Of all the dumbest things we heard today, the one that attributes the last minute jump in the market to a CNBC interview with Barton Biggs (or Not-So-Biggs based the meager $547 MM in AUM for his Offshore fund) easily takes the cake. The man whose only recent claim to fame is the following soundbite from last November which conclusively proves that in race for the 100% RDA of Geritol, Charlie Munger may have a serious competitor, ""Bernanke has gotten the stock market up, which is what he wants to do, the stock market is an important symbol of confidence, and Mr.
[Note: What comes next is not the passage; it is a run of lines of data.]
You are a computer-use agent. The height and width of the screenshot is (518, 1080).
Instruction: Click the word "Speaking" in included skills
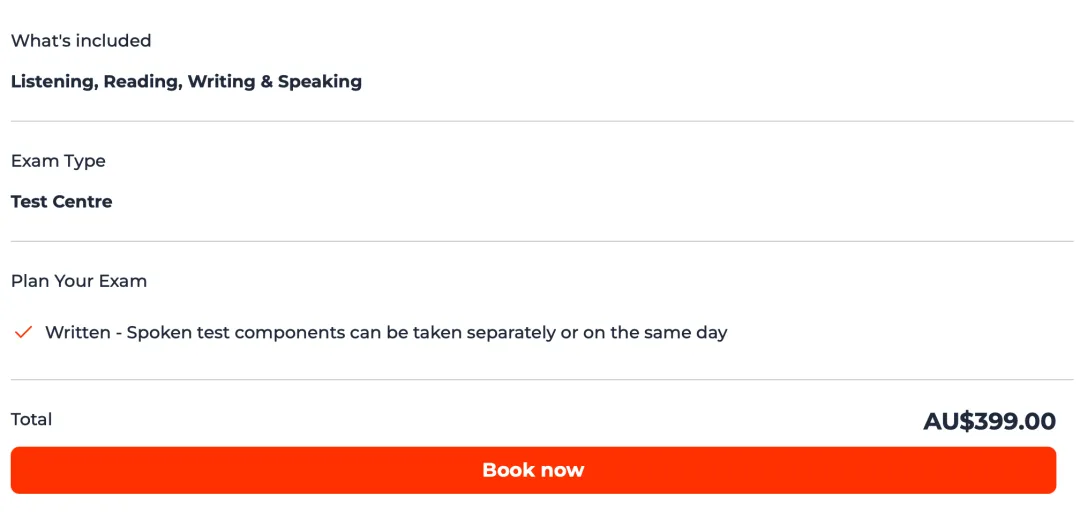320,82
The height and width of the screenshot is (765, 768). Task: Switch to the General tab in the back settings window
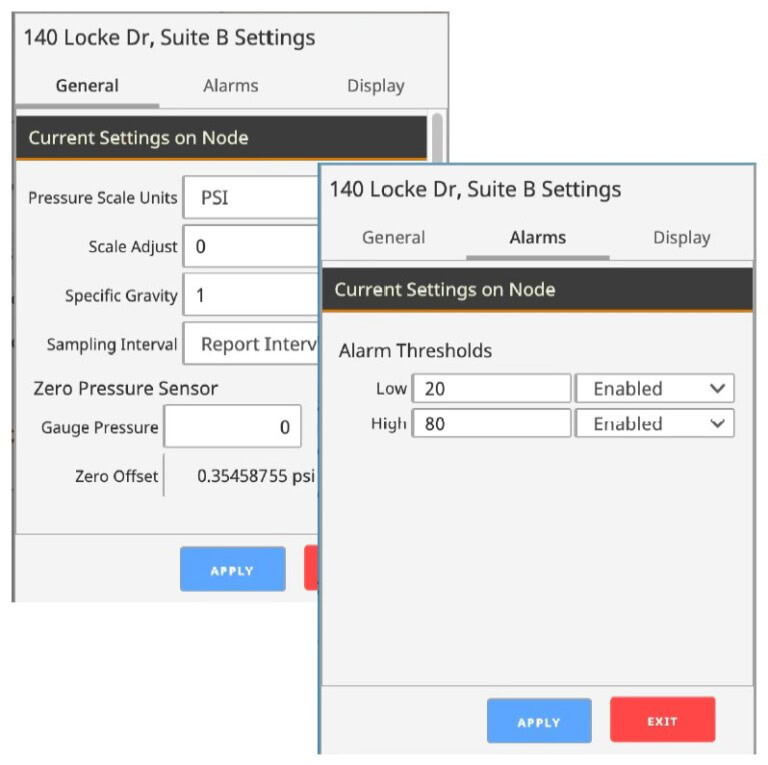(x=87, y=86)
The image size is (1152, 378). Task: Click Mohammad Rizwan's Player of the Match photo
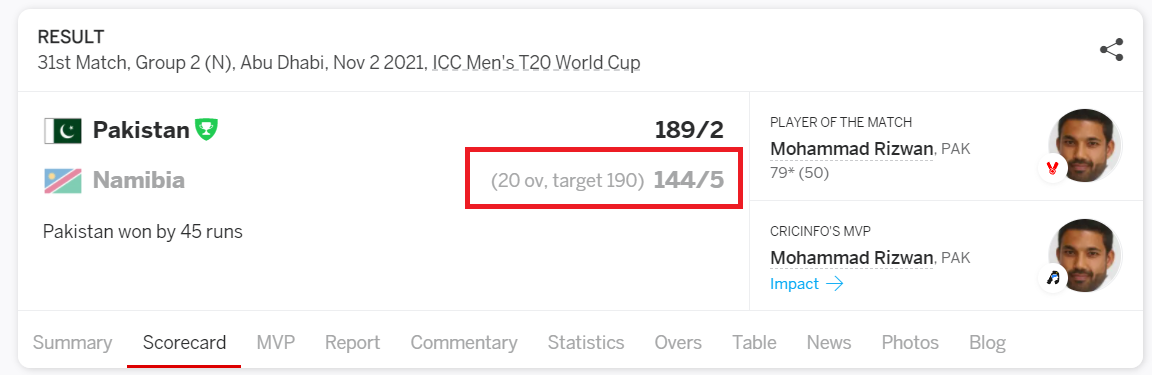(x=1085, y=146)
Market is a pretty good forecaster of the economy" appeared on CNBC and told anyone who was not immediately bored to death or hit by a sudden urge to be incontinent, that the market is "grossly oversold" and sees a "significant rally" on the horizon, with a jump of 7-9% in the next three weeks virtually guaranteed. In retrospect this is precisely the idiocy the serves as a market catalyst in the post-11:30 trading block when Europe is closed, when Intesa Sanpaolo does not trade but not due to being halted all day, and when idiots and robots take over. Regardless, we decided to look at the levered beta momentum chaser's soundbite track record over just 2011. To our not so great dismay, Biggs has called at least 6 bull markets in a period of time in which the S&P has gone... negative.